Goal of the exercise. Repeat, please, exactly the lines from the one that has "Where should I" through the end of the records below, with pictures dropped.

------ Dataset extract ------

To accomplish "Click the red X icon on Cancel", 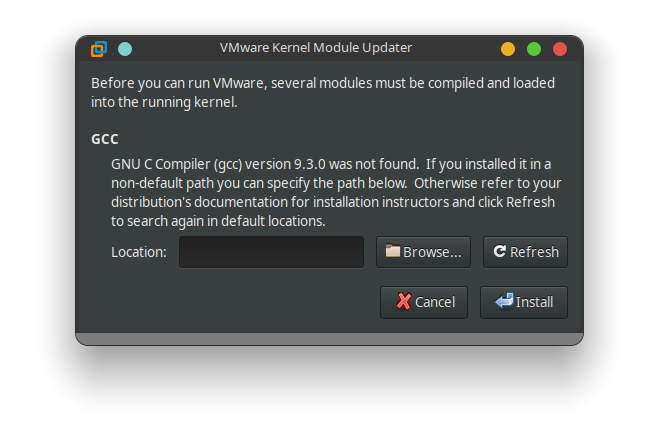I will tap(403, 301).
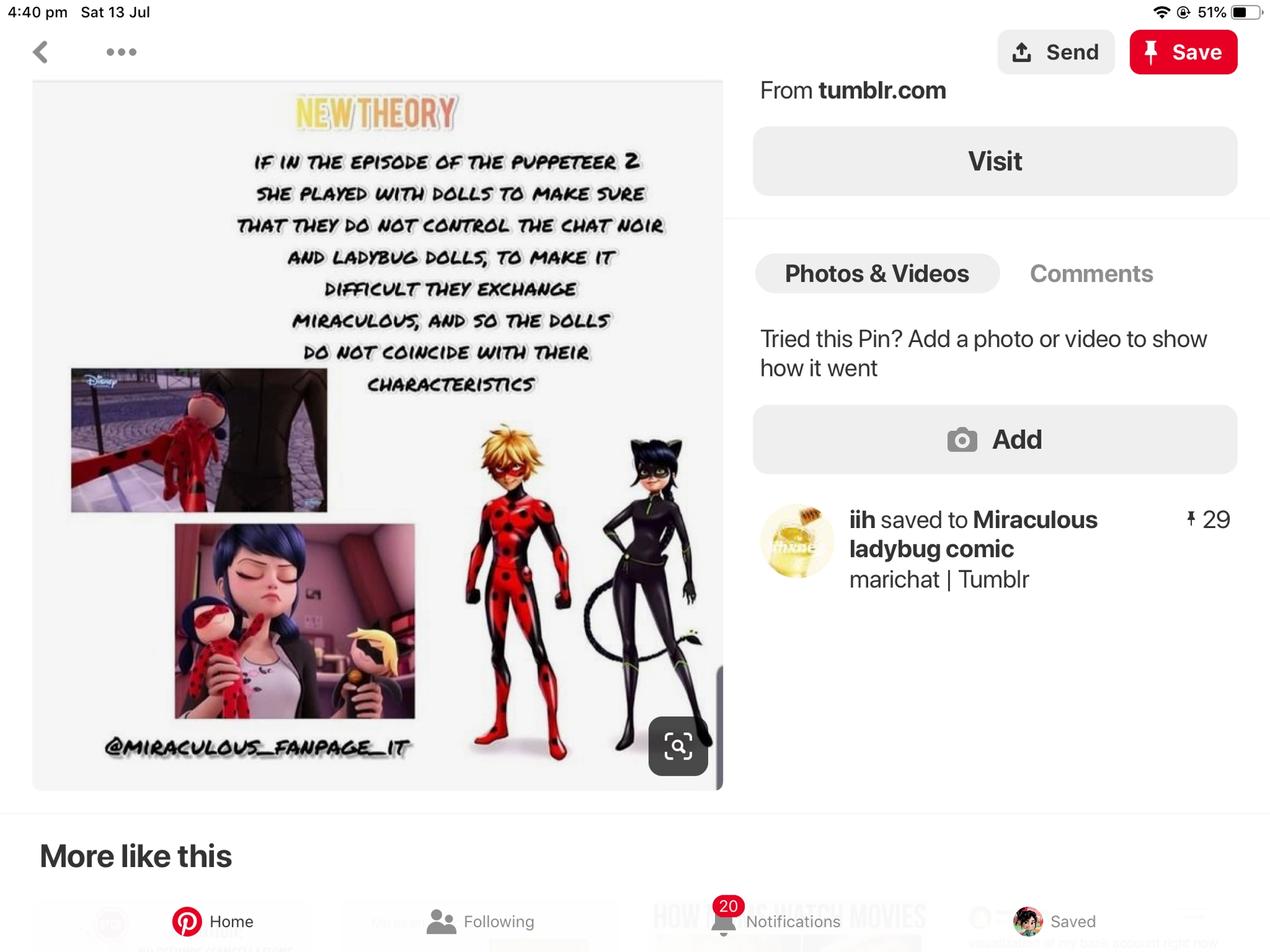Visit the source website
Screen dimensions: 1270x952
pyautogui.click(x=994, y=161)
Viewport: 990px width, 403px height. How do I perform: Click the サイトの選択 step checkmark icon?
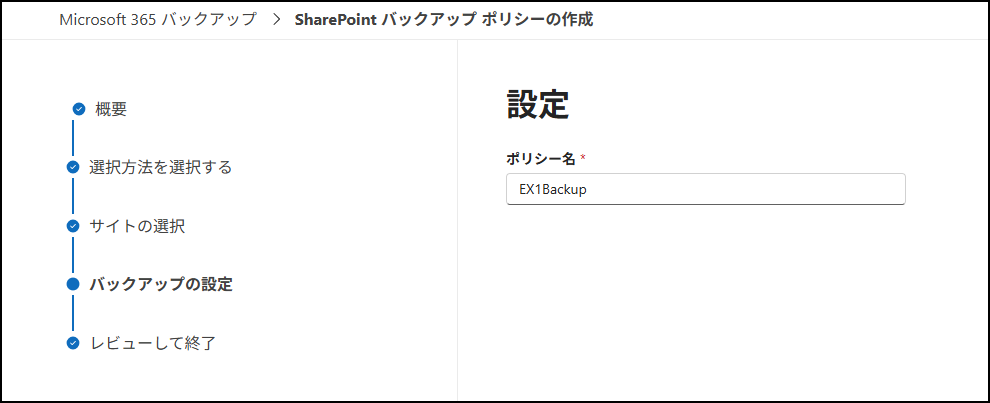73,226
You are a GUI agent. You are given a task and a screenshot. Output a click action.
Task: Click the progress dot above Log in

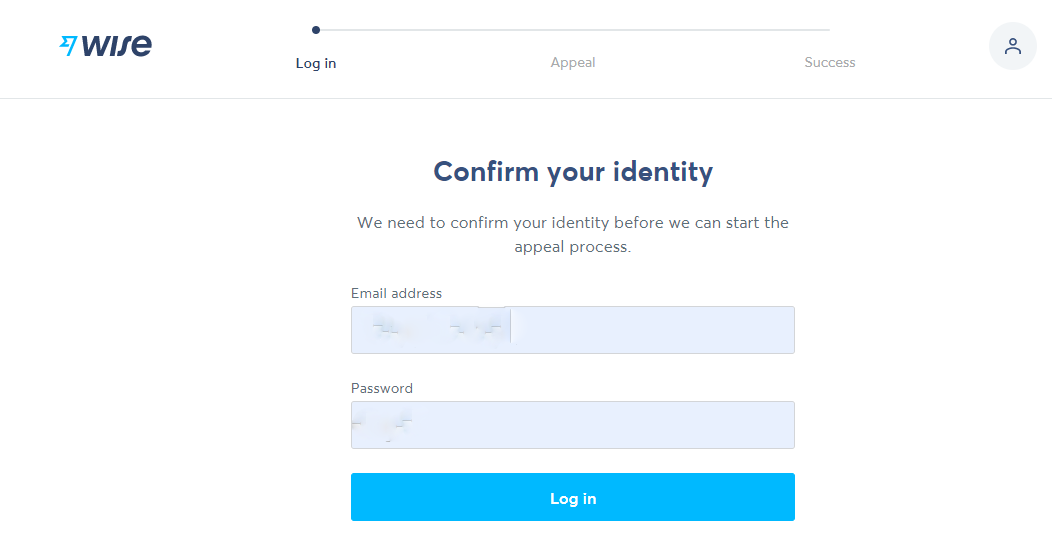tap(316, 30)
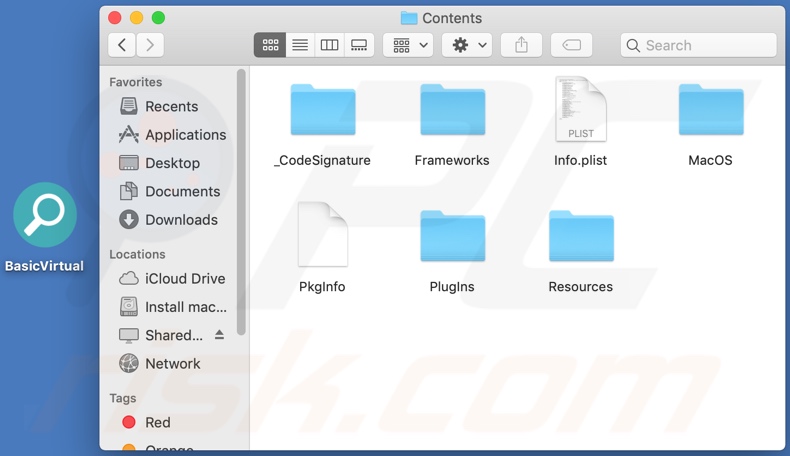Open the group-by arrangement dropdown
Image resolution: width=790 pixels, height=456 pixels.
(410, 45)
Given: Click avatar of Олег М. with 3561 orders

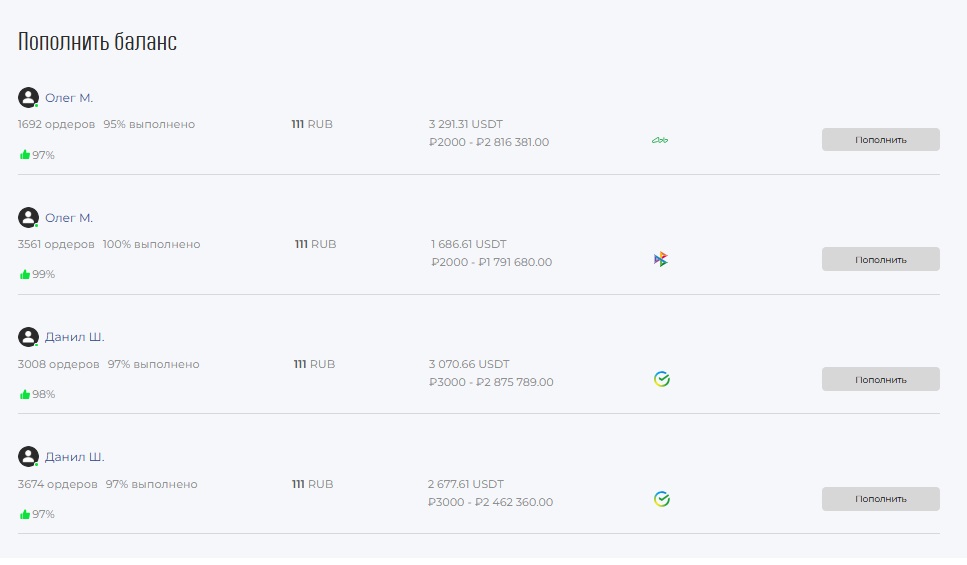Looking at the screenshot, I should (28, 218).
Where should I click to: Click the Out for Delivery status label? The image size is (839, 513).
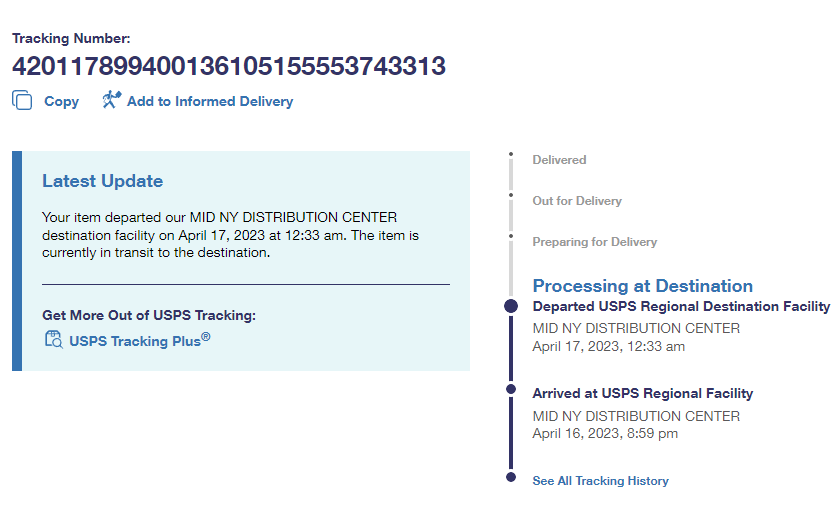click(576, 201)
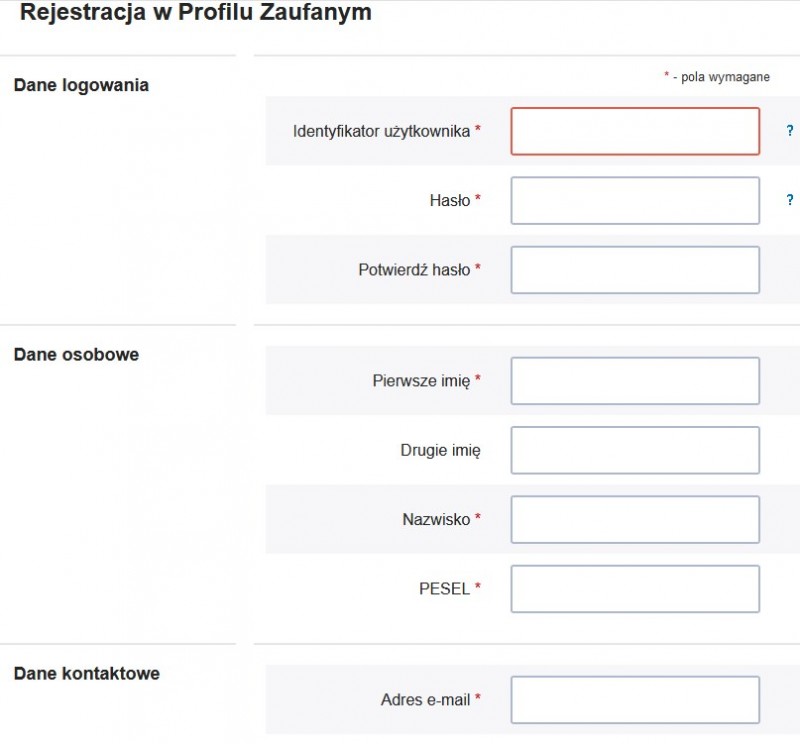Click the Identyfikator użytkownika label
800x744 pixels.
click(x=381, y=132)
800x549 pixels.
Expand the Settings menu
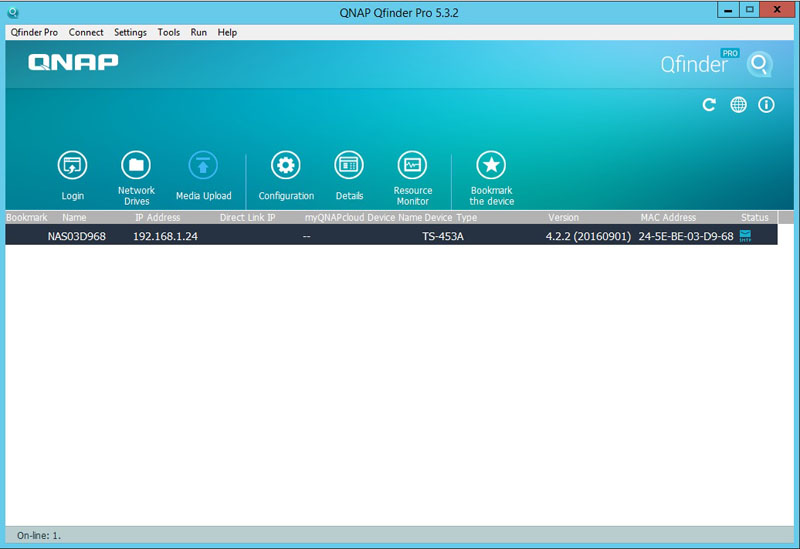coord(130,32)
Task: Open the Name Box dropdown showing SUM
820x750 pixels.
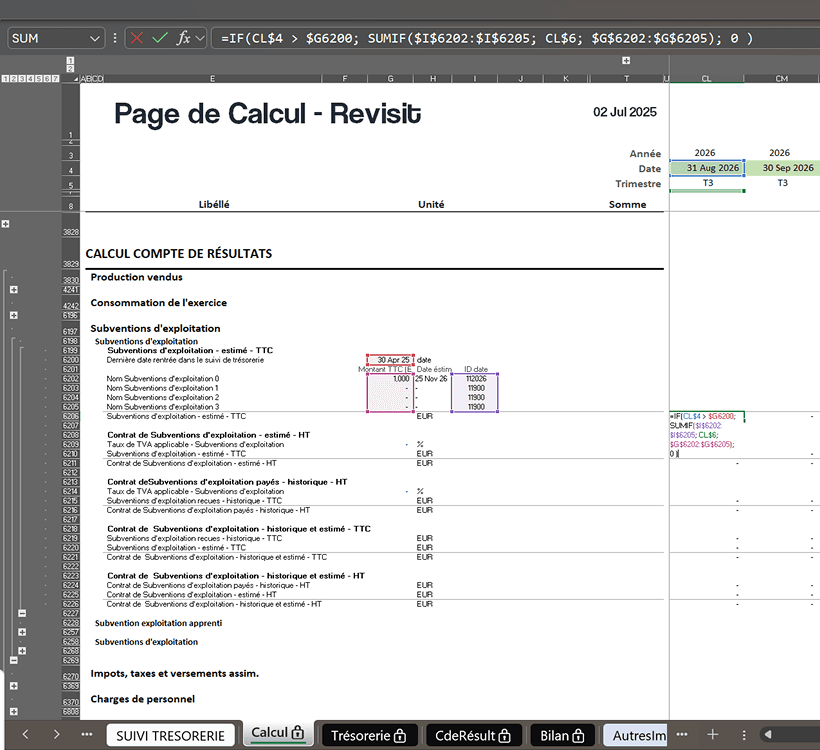Action: (x=96, y=38)
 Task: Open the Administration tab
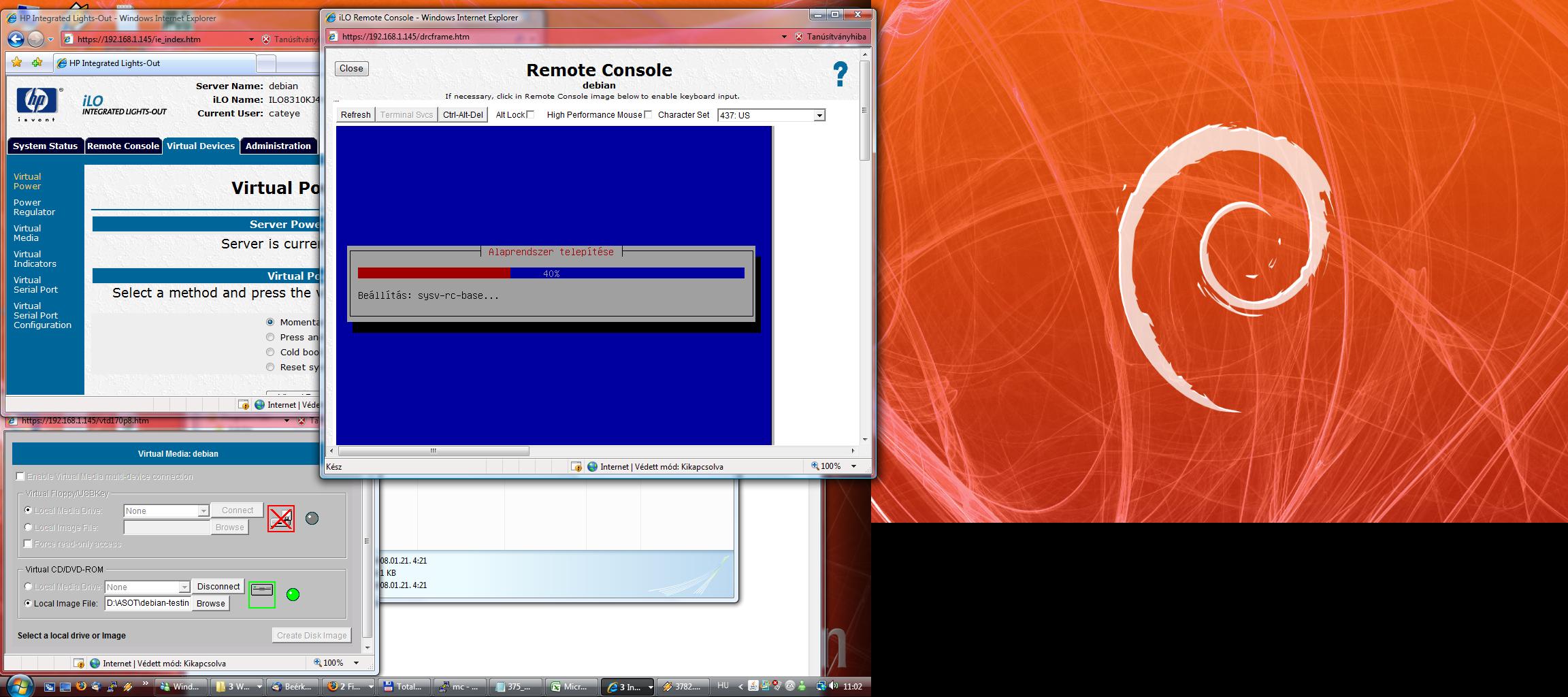(278, 146)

------

Solution for this task.
Where should I click to: Click the Out for Delivery status label? The image size is (839, 513).
click(576, 201)
Click the Identyfikator użytkownika label
800x744 pixels.
click(x=381, y=132)
800x549 pixels.
Expand the Settings menu
coord(130,32)
Task: Open the Name Box dropdown showing SUM
820x750 pixels.
Action: (x=96, y=38)
 Task: Open the Administration tab
(278, 146)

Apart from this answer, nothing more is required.